Die Orte befinden sich in der Region Tokyo und neun Nachbarpräfekturen, für die im Falle eines starken Erdbebens unter Tokyo schwere Schäden erwartet werden. Geht es nach der Regierung, so sollen neue Grundsatzrichtlinien, etwa die nachträglich Erdbebensicherung von Gebäuden und Brandschutz durch die Verbreiterung von Straßen in Wohngebieten, die schlimmsten Folgen abmildern.

Dies berichtete die jiji am Samstag und bezog sich dabei auf informierte Quellen.

Kinder aus Katastrophenregion weisen Kennzeichen von PTBS auf: Anlässlich des nahenden dritten Jahrestags der Tohoku-Katastrophen, befassen sich auch japanische Medien verstärkt mit den Schicksal der Opfer und so werden nun auch Daten zu den psychischen Folgen für Kinder veröffentlicht.

Auffanglager nach den Tohoku-Katastrophen (Foto: Copyright by Andreas Teichert, DTRG e.V.)
Auffanglager nach den Tohoku-Katastrophen (Foto: Copyright by Andreas Teichert, DTRG e.V.)

So wurden am Samstag die Ergebnisse einer zwischen September 2012 und Juni 2013 erfolgten Untersuchung von 198 Kindern aus den drei Katastrophenpräfekturen bekannt.

Sie waren zum Zeitpunkt der Naturkatastrophen zwischen drei und fünf Jahre alt. Die Befragungen erfolgten im Alter zwischen sechs und acht Jahren.

Nach Gesprächen mit Psychiatern wurde bei 33,8 Prozent der Kinder deutliche Sympotme einer posttraumatischen Belastungsstörung (PTBS/PTSD) festgestellt.

Darunter befanden sich Alpträume und Flashbacks (14 Prozent), Amnesie über das Erlebte und Vermeidungsverhalten von Orten und Tätigkeiten (17 Prozent), sowie Schlafstörung und gesteigerte Sensibilität (10 Prozent)

Die Tendenz zu posttraumatischen Störungen steige mit der Zahl der erlebten Ereignisse an – Erdbeben, Tsunami, Brände, Verlust sozialer Bindungen und das Leben in Auffanglagern und Übergangshäusern. Eine Untersuchung der kindlichen Mimik beim betrachten lustiger Videos bestätigte auch einen geringeren emotionalen Ausdruck, bei den betroffenen Kindern.

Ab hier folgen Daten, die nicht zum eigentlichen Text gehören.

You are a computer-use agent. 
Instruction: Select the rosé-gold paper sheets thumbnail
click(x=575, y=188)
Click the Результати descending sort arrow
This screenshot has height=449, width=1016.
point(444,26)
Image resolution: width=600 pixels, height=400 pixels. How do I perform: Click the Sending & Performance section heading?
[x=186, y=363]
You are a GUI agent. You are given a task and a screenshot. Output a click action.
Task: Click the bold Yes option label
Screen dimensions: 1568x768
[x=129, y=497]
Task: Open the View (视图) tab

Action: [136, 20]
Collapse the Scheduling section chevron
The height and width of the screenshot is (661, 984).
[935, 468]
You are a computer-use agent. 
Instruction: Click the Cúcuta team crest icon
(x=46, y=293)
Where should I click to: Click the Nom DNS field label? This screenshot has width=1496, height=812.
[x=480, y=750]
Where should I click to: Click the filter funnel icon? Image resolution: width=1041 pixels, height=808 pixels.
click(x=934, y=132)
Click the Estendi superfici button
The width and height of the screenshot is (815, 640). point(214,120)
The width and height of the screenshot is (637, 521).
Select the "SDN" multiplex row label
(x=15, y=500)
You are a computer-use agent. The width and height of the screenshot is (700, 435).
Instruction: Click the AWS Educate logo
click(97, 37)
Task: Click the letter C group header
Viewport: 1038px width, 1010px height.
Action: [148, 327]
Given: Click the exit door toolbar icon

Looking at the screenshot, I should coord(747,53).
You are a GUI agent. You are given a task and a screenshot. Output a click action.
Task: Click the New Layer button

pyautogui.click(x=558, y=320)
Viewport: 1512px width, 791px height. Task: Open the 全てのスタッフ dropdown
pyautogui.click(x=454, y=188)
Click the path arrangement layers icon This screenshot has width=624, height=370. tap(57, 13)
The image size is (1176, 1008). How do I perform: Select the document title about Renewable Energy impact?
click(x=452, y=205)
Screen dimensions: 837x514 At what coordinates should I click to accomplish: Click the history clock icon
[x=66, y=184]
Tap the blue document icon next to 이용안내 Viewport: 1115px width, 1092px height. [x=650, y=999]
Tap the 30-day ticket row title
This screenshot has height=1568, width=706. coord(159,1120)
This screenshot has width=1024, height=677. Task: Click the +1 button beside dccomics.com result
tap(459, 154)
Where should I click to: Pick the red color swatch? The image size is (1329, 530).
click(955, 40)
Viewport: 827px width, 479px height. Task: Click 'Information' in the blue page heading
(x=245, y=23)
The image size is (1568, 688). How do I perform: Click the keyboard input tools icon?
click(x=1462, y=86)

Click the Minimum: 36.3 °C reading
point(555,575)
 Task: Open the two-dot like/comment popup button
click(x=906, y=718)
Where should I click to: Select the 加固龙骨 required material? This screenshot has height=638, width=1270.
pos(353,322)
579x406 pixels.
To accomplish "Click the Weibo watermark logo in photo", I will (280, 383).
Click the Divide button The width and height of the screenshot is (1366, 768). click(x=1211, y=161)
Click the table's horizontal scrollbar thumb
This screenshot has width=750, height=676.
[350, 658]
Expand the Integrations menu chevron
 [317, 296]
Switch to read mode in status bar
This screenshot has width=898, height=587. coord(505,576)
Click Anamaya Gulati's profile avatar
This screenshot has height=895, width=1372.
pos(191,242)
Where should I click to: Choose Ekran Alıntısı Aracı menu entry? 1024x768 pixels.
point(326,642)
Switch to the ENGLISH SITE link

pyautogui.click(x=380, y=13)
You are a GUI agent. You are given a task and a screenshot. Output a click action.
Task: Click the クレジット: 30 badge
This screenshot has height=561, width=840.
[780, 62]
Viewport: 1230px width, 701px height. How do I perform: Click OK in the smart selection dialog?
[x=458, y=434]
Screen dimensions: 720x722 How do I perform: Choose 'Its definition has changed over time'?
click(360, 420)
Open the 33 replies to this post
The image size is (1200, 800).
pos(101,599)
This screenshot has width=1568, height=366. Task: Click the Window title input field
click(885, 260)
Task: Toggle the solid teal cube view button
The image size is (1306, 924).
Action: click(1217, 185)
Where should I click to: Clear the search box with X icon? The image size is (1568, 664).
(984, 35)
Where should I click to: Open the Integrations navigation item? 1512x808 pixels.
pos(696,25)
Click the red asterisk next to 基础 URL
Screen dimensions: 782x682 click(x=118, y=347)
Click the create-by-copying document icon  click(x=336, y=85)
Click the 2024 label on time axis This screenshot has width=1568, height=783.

Bei einer Kontrollgruppe von 82 Kindern aus der nicht unmittelbar betroffenen Präfektur Mie wiesen lediglich 3,7 Prozent die Symptome einer PTBS auf.

Doch auch Eltern und andere Erwachsene sind betroffen. Bei den 177 Eltern, die ebenfalls untersucht wurden, konnte festgestellt werden, das Personen aus Gebieten, in denen starke nachbarschaftliche Bindungen bestanden, weniger Symptome zeigten (23,3 Prozent) als jene aus unfreundlichen Umgebungen (39 Prozent).

Eine weitere Studie der Universität Tohoku, die bereits am Donnerstag veröffentlicht worden war und eine Untersuchung von mehr als 3.700 Erwachsenen aus der Präfektur Miyagi umfasste, stellte bei sieben Prozent der Personen mögliche Folgen wie Depressionen oder starke Ängste fest.

Die Rate von Depressionen in sieben Küstengemeinden, darunter Ishinomaki, sei drei Mal höher als der nationale Durchschnitt, der im Jahr 2004 vom Gesundheitsministerium ermittelt worden war. Über die psychischen Auswirkungen der Katastrophe berichteten Kyodo, jiji und Asahi Shimbun.